▶ _Requirement A_: In the forum thread on property ownership in Abu Dhabi, which two banks launched mortgage deals at 3.99%?
▶ _Requirement B_: List each distinct username that posts in the Abu Dhabi property thread.
▶ _Requirement C_: Pick up the forum thread on property ownership in Abu Dhabi with a reply to its final post.

# Is property ownership allowed in Abu Dhabi?



## Swerveut

As the title asks... is it allowed to own property in Abu Dhabi?

And if it is allowed, what are some of the typical modes of property financing available there?


Regards!


----------



## saraswat

Yes.. typical financing would be mortgages.. the lending scene is picking up again .. survey the market.. oh and please do read the 'fine print'..

Sent from my Samsung using Expat Forum


----------



## Swerveut

Cheers. Thanks much.


----------



## AlexDhabi

The real estate sector is fledgling in Abu Dhabi and foreigners cannot buy on AD island itself. Legally foreigners are not in a strong position when owning property. I'm currently leasing on a rent-to-buy deal with Sorouh thinking/hoping the legal situation and the market would settle down. But so far it is not looking favourable. 
Mortgages are quite expensive, but in the last 2 weeks NBAD and HSBC both launched deals at 3.99%


----------



## Swerveut

Hello Alex, 

What do you mean foreigners are legally not in a strong position? Can you please elaborate?

So ownership on the island itself is not allowed, but other islands / areas can be bought?

▶ _Raw data_:
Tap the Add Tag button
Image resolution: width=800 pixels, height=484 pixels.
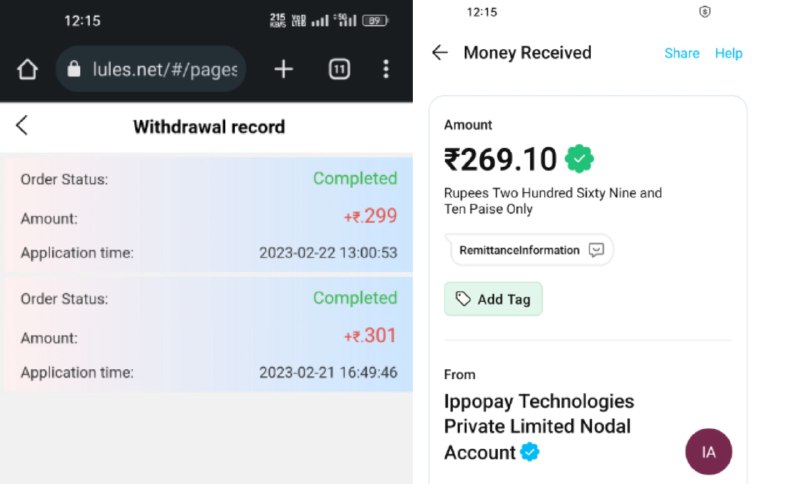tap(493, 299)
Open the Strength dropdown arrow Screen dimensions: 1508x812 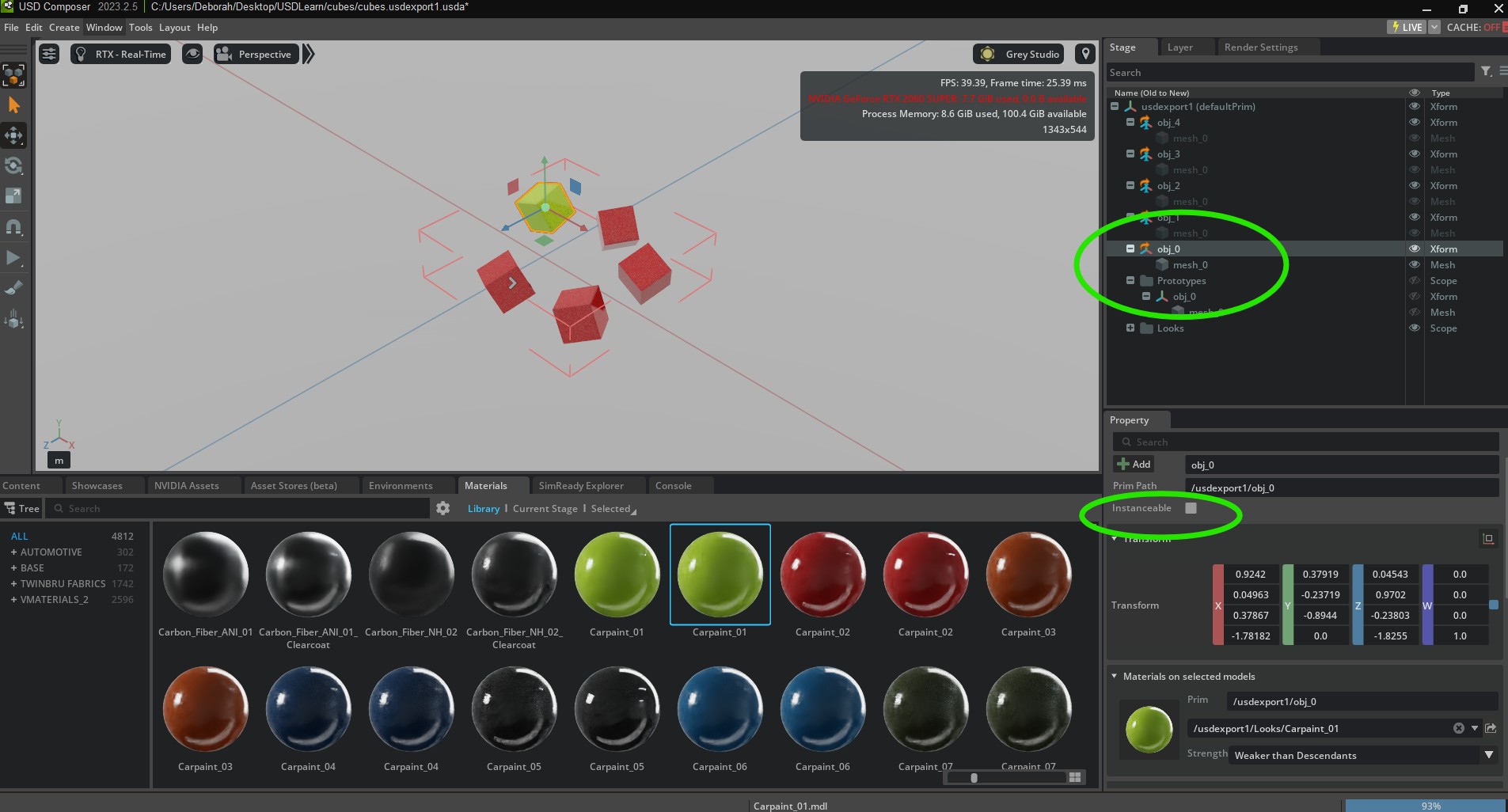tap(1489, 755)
--
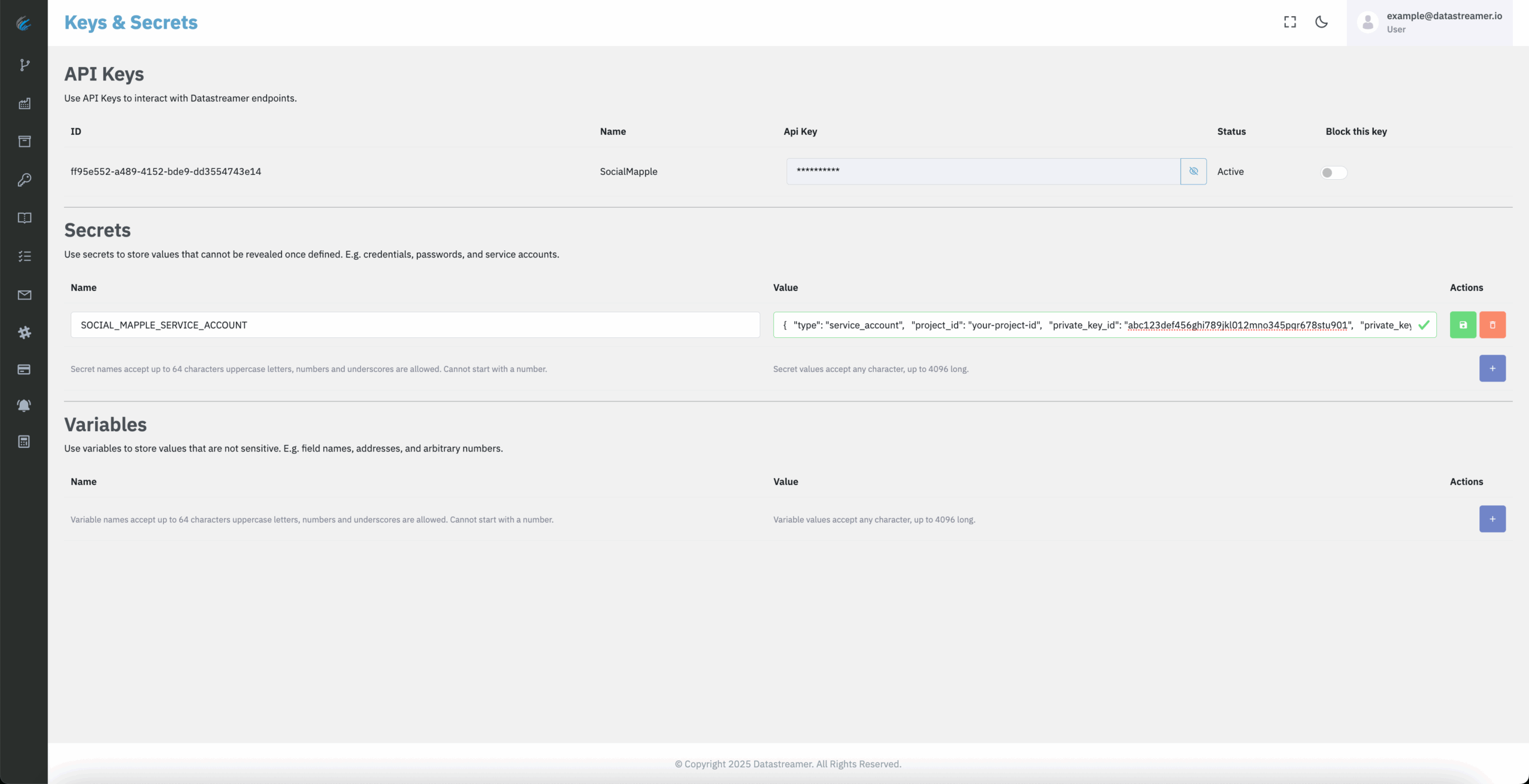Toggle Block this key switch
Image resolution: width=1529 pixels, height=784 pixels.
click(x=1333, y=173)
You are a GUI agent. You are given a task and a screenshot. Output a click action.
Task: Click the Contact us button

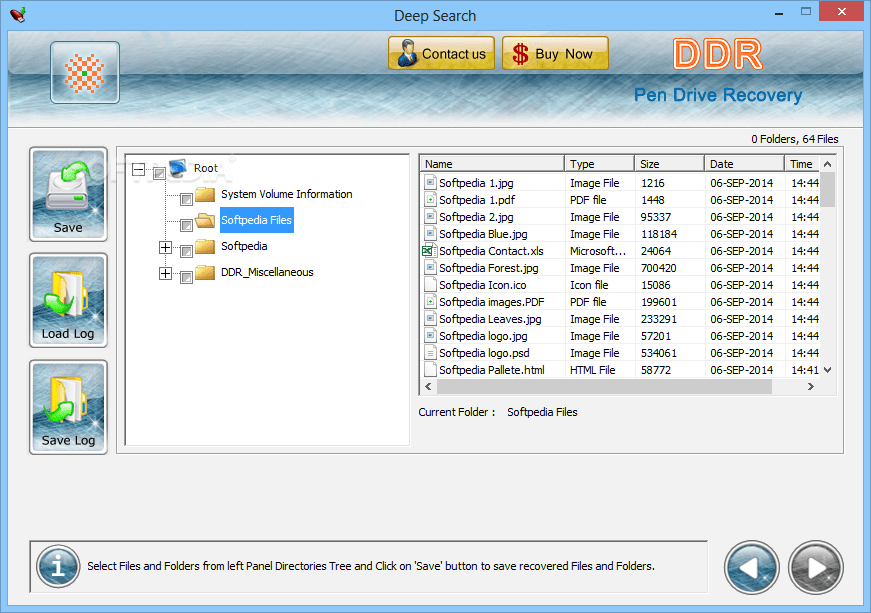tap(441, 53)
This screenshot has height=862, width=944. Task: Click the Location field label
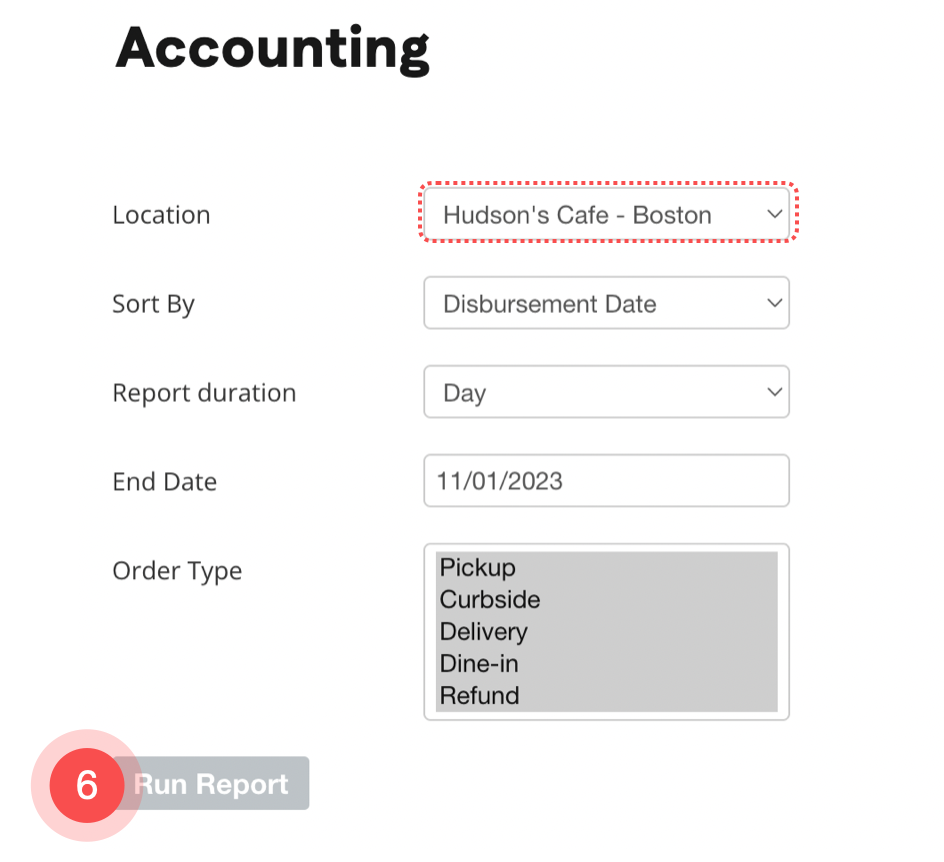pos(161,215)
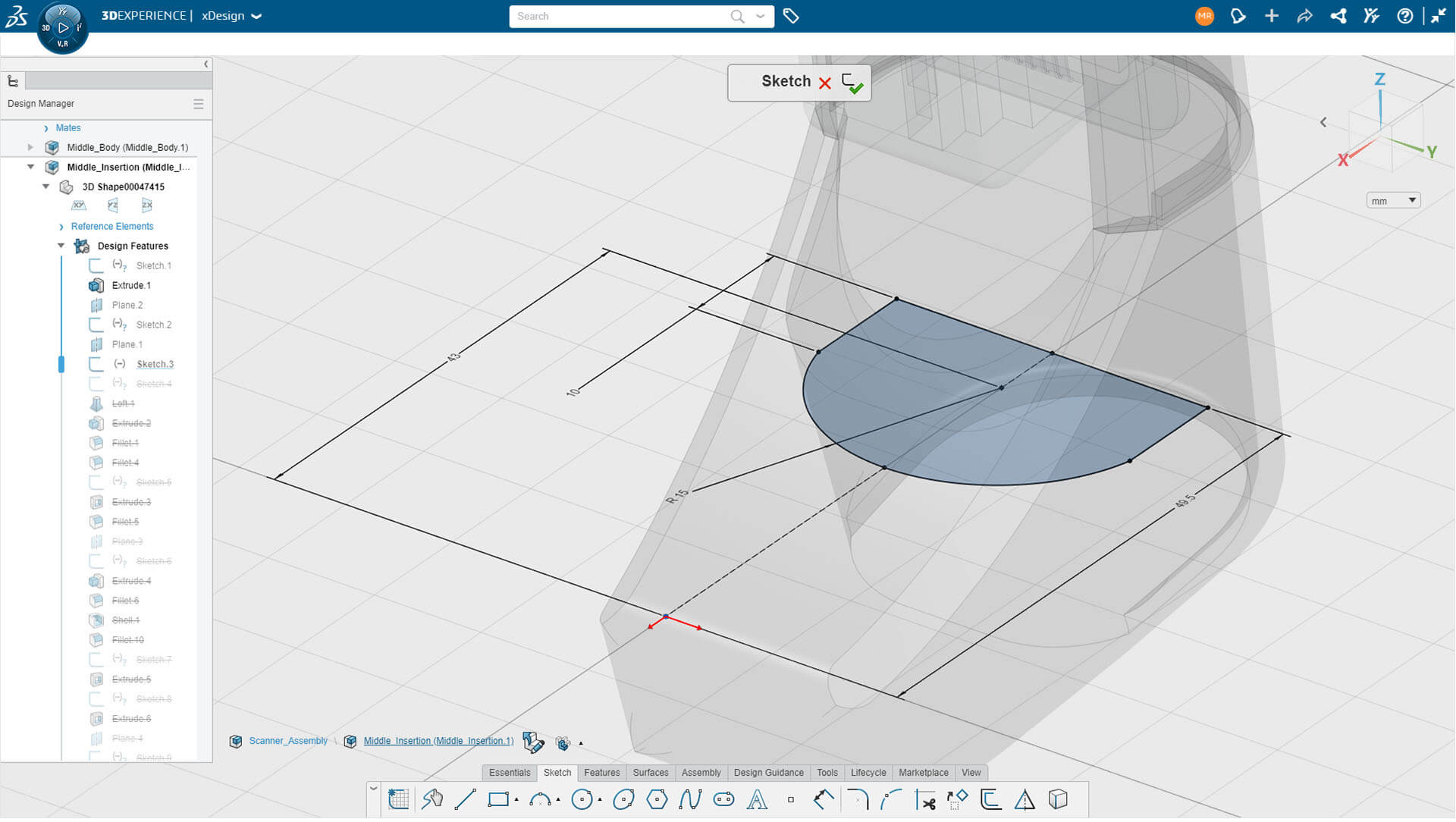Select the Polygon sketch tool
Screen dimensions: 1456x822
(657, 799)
* * *
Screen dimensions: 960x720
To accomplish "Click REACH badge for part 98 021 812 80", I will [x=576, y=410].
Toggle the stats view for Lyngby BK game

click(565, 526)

▶ _Written answer A_: NBAD and HSBC

▶ _Written answer B_: Swerveut, saraswat, AlexDhabi

▶ _Written answer C_:
----------



## AlexDhabi

Buying is allowed. But you do not get the same legal protection that a property owner would expect to get enshrined in law. For example, legal procedures are often based on a "memorandum of understanding" rather than a contract enforceable by the courts. All AD foreign-owned property (even villas) are leasehold, which means you don't own the land so it can be seized and land use changed at any time with or without compensation (such as for road widening or building of a tower block). Also zoning can easily change and you have no control over that. For example, at a future point you could be told (like the UK friend who bought in Sharjah) that now only in this zone can GCC nationals own there. The registration process is fledgling. Also strata law is also not yet enacted in AD so issues can arise if maintenance fees are not paid by owners of flats/apartments. Progress is slow but law changes will come in time.


----------



## Swerveut

Ok. Thanks much for the answer Alex. I guess that has put me off of property investment in Abu Dhabi. Any other investment ideas anybody?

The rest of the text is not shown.